Bob Dylan’s handwritten lyrics to Blowin’ in the Wind have sold for $324,500.
They topped Sotheby’s A Rock & Roll Anthology: From Folk to Fury auction in New York on December 10.
Dylan penned the famous song in April 1962, a year after moving from Minnesota to New York.
That same month Dylan taught the song to friend Gil Turner. The pair’s separate renditions of the tune in Greenwich Village brought it huge attention – and resulted in several parodies, including one called Blowin’ out your End.
Peter, Paul and Mary released their recording of the original song in June 1963, three weeks after Dylan’s version had appeared on his second album, The Freewheelin’ Bob Dylan. The trio’s offering was a global hit, giving Dylan his first major royalty cheque.
A letter from Dylan expert Clinton Heylin that accompanied the lot explained it was one of several handwritten examples of the song.

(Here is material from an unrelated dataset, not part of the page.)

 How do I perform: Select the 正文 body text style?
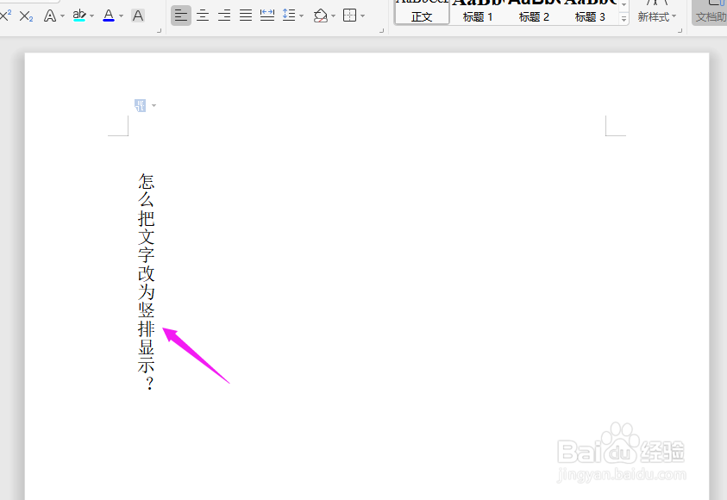(x=422, y=15)
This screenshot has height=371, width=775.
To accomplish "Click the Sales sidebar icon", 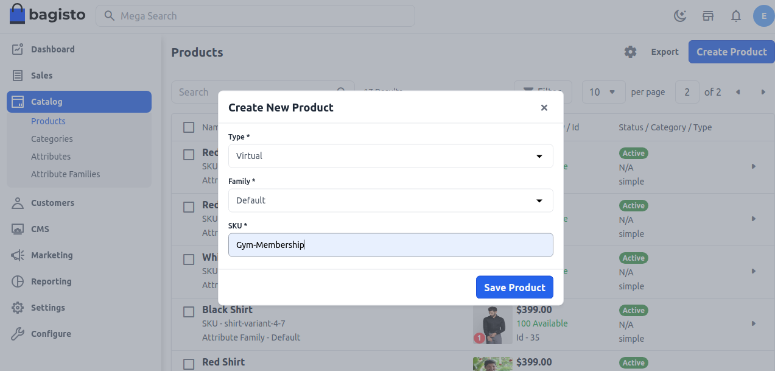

“There are four manuscript versions known to exist,” he said. “A fragment dated April 12, 1962; a version that appears to be a ‘final working draft’ on Taft Hotel stationary from late April/ early May 1962, a fair copy given to ‘Sis Cunningham around May 1962, reproduced in The Bob Dylan Scrapbook, and this three verse version of the song which also appears to be an original period manuscript in the hand of Bob Dylan.”
The auction record for a handwritten set of lyrics, by any artist, is the $2 million achieved by Dylan’s Like a Rolling Stone in 2014.
The weekend’s auction also featured the $50,000 sale of a jacket John Lennon wore in the Beatles’ Help! film, while a pair of Lennon’s iconic wire rimmed glasses achieved $43,750.